WHAT NEEDS TO BE DONE: Write a continuation of the passage about drummer Nate Smith's album Kinfolk 2: See the Birds, starting after its last sentence.

DOCUMENT EXCERPT:
++++++++

Drummer, composer, producer Nate Smith is one of the leading names in today’s abundant crop of progressive, genre-bending and mashing artists who continue to redefine what Black music means in these times. Kinfolk 2: See the Birds is his follow-up, and second of a trilogy, to the 2017 Grammy-nominated Kinfolk: Postcards from Everywhere. This features a stunning array of guests including singers Brittany Howard, Amma Whatt, vibraphonist Joel Ross, rapper Kokayi, guitarist Vernon Reid., violinist Regina Carter, Michael Mayo, and Stokley Williams (of the R&B band Mint Condition, a high school listening obsession for Smith along with Reid’s Living Colour). The album takes inspiration from his teenage years spent listening to contemporary R&B, hip-hop, and neo-soul which he approaches with a jazz sensibility, delivered by his core quintet – Brad Allen Williams (guitar), Fima Ephron (bass), Jaleel Shaw (saxophone), Jon Cowherd (piano, Rhodes, Hammond B-3), while the two-time Grammy-nominated leader plays drums, keyboards, and percussion.
So, the first installment centered on childhood, this on his teenage years, and supposedly the third will be on adulthood. Yet, this is not a throwback album at all. Informed by his tenure with Chris Potter’s Underground band, to which Smith cites his fast-becoming signature drumming style that combines crisp funky grooves with jazz improvisation, Smith sees Shaw and Ephron returning while enlisting support from new members Williams and Cowherd. The album was recorded in two-band sessions – June 2019 at Sear Sound in NYC and February 2020 at the Bunker Studio in Brooklyn.

++++++++

INFORMATION SUPPLIED:
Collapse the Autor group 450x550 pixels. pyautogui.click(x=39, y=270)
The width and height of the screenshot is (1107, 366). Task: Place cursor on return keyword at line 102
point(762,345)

++++++++

ANSWER SECTION:
The buzz is already widespread through the release of three singles, one of which opens the album, “Altitude,” which features Mayo and Ross. Its mid-tempo, neo-soul-like groove forms the bed for wordless vocals from Mayo, a bright, gentle solo from Cowherd, and a typically melodic Ross turn. “Square Wheel” has Smith keeping time in odd-meter beats with rapper Kokayi’s cadences while Mayo overlays his vocals to the proceedings. Jaleel Shaw steps up for a riveting solo that keeps pace with Smith’s kit work. The most recent single release is “Fly (for Mike)” with Brittany Howard, with whom Smith collaborated on her 2019 solo album, Jaime. Emotive solos come again from Shaw and from Cowherd on the gospel-flavored ballad that commemorates Smith’s father, who passed in 2015. According to Smith, “See the Birds” is about wanting to be free while “Fly” is about being free.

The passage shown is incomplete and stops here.